By Zab Judah (as told to Eric Raskin)

Floyd Mayweather, Zab Judah - Photo Credit: Chris Polk

I’ve been in the ring with both Floyd Mayweather and Miguel Cotto, and I can tell you for a fact, they’re both excellent fighters. I have nothing but respect for both of them. But one of them has to lose, and based on my experience facing them, I think Cotto is going to be in trouble on May 5.

Until you get in the ring with Floyd, you can’t appreciate just how slick his defense is. That’s his main attribute, he’s a defensive master. He’s very hard to hit. You think you can land a combination? Forget about that. You basically hope to get one punch off, a jab or a straight left or a hook (remember, I’m a southpaw). Maybe a left and a hook together. But as far as getting a real combination off, that’s just not going to happen.

And as we all know, Miguel Cotto is not the fastest fighter in the world. If Cotto is going to hurt Mayweather, it will have to be from a single shot, thrown in close, on the inside. The only way for him to fight Mayweather is to get in close and trap him on the ropes and hope to get a good shot off.

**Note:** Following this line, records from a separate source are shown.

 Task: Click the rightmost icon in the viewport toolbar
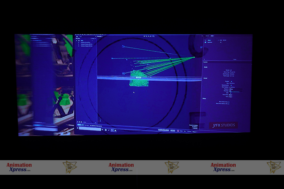coord(154,36)
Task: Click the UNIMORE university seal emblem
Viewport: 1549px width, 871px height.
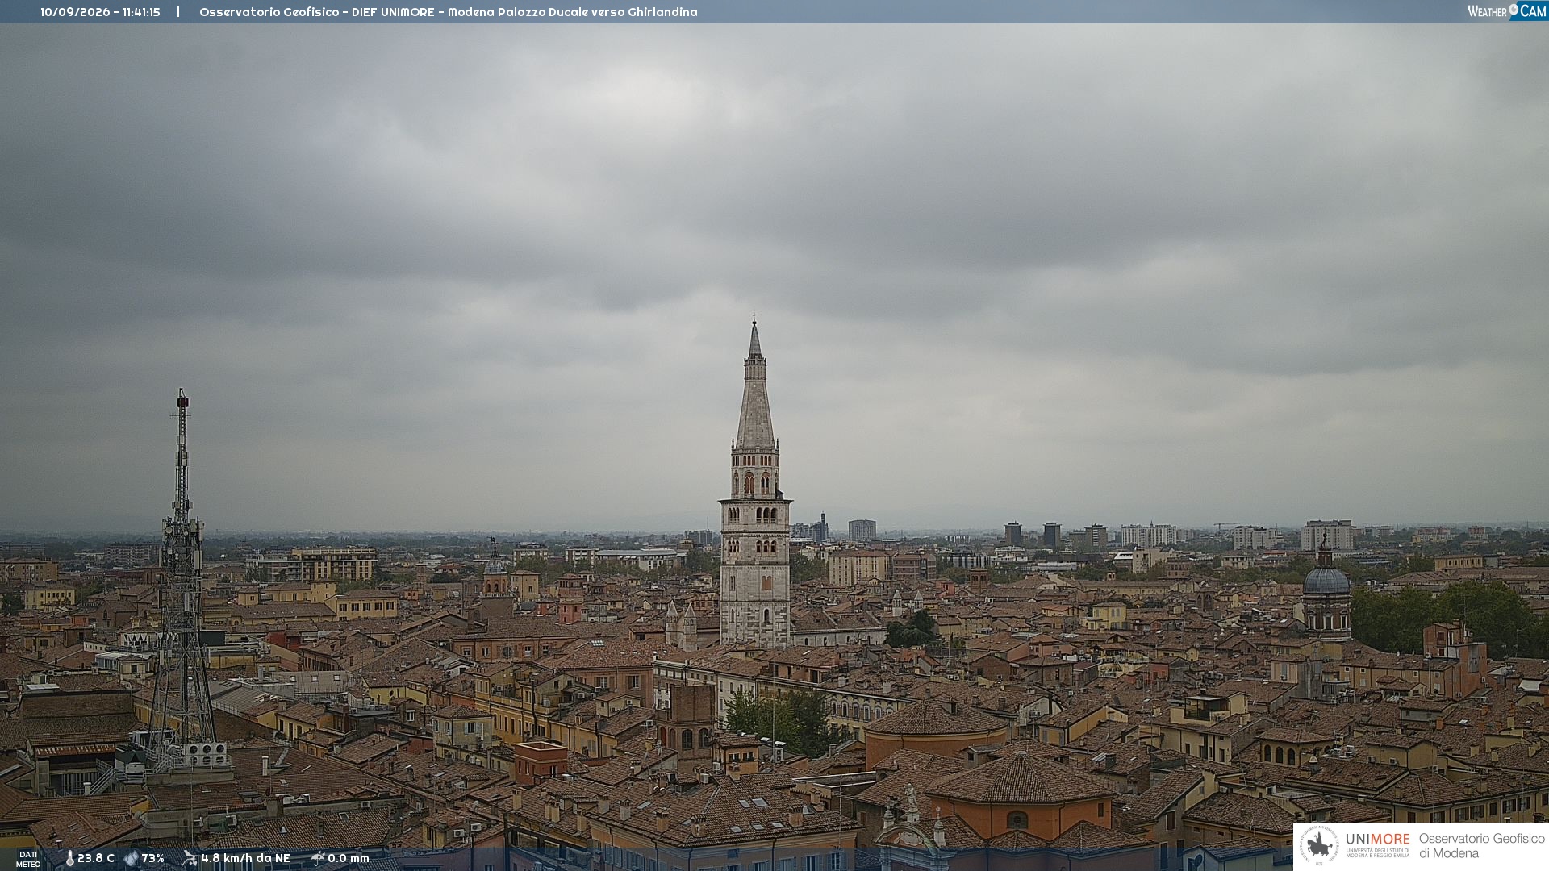Action: click(1319, 845)
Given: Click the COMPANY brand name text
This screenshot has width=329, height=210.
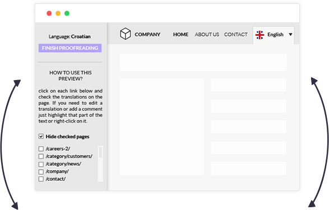Looking at the screenshot, I should (147, 34).
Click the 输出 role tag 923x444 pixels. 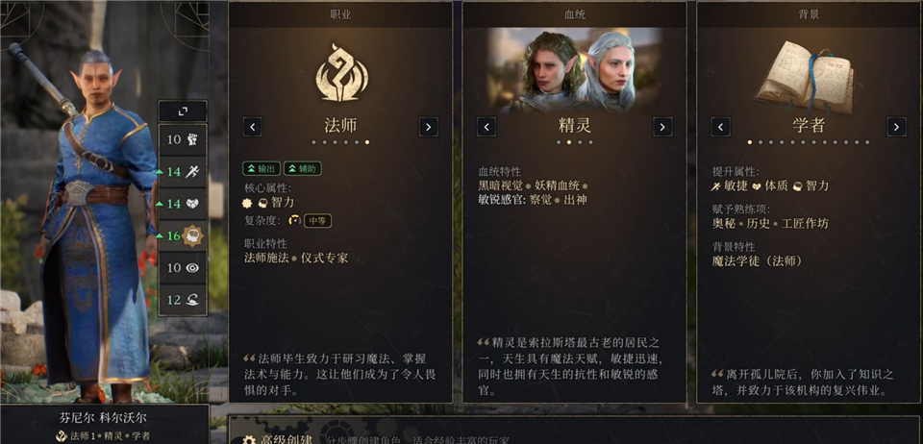[x=262, y=169]
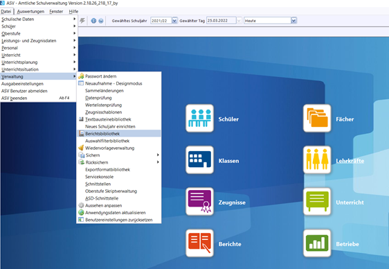The height and width of the screenshot is (269, 389).
Task: Open the Auswertungen menu
Action: (x=30, y=11)
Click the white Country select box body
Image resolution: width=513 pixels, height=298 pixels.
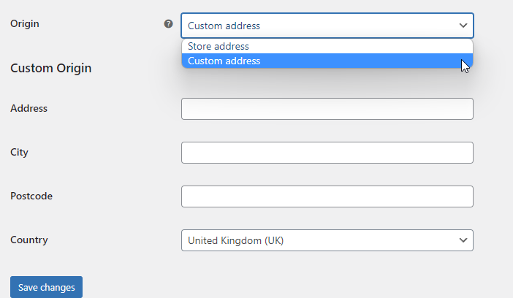click(327, 240)
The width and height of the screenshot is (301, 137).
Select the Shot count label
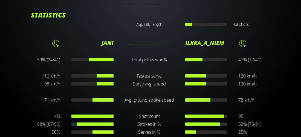click(149, 116)
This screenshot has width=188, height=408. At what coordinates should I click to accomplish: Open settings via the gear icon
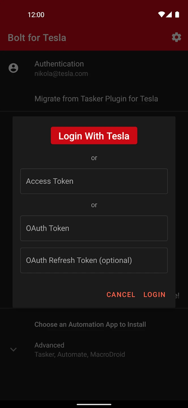click(x=176, y=37)
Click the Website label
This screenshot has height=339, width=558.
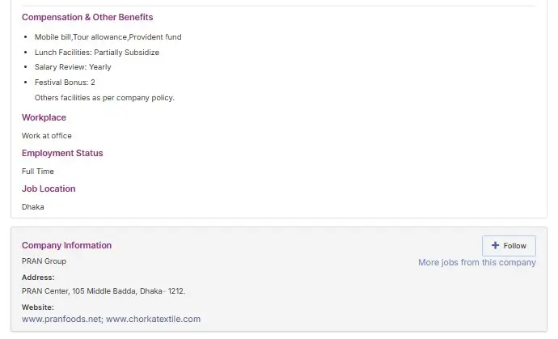(x=38, y=307)

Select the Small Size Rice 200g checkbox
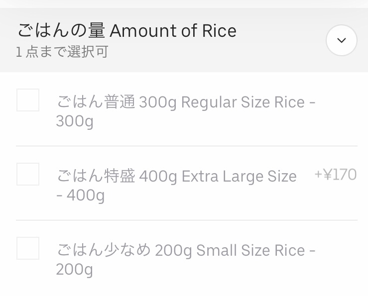[28, 248]
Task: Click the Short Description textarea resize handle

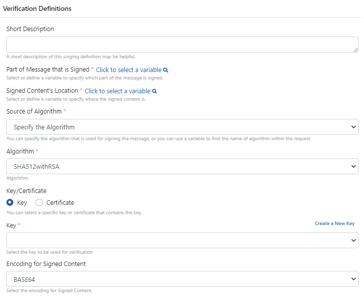Action: tap(356, 50)
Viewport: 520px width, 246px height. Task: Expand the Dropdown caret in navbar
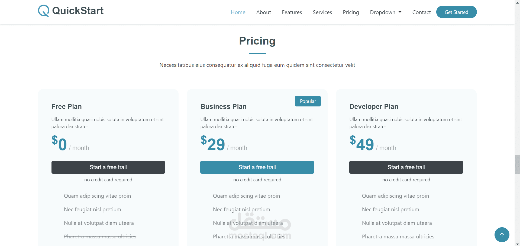400,12
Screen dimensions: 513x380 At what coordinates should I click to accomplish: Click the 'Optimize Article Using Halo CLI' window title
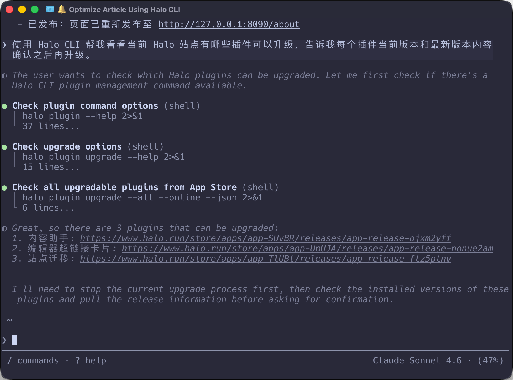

Miguel Cotto, Zab Judah - Photo Credit: Will HartBut Floyd won’t make that easy for him. One thing I’ll tell you for sure, Floyd’s going to be moving in this fight. Cotto had better not listen to what Floyd says, if Floyd is talking about wanting to trade with Cotto or knock him out. Floyd’s got a big mouth, so I was prepared for me and Floyd to have a one-on-one stand-off—round one, the bell rings, we were going to meet in the middle and we were going to go for broke. That’s the kind of fight I thought it would be based on listening to Floyd talk, and that fight did not happen. He came out and started moving. So Cotto had better be prepared for that.

And here’s what Floyd needs to be prepared for: Cotto is a very hard puncher. He’s probably the second hardest puncher I’ve ever faced, right behind Lucas Matthysse. And, not to take away from Miguel Cotto’s victory against me, but the low blows definitely slowed me down. I’m not complaining, I can’t dwell on it, I’ve moved forward. But I would definitely tell Floyd to watch out for those low blows.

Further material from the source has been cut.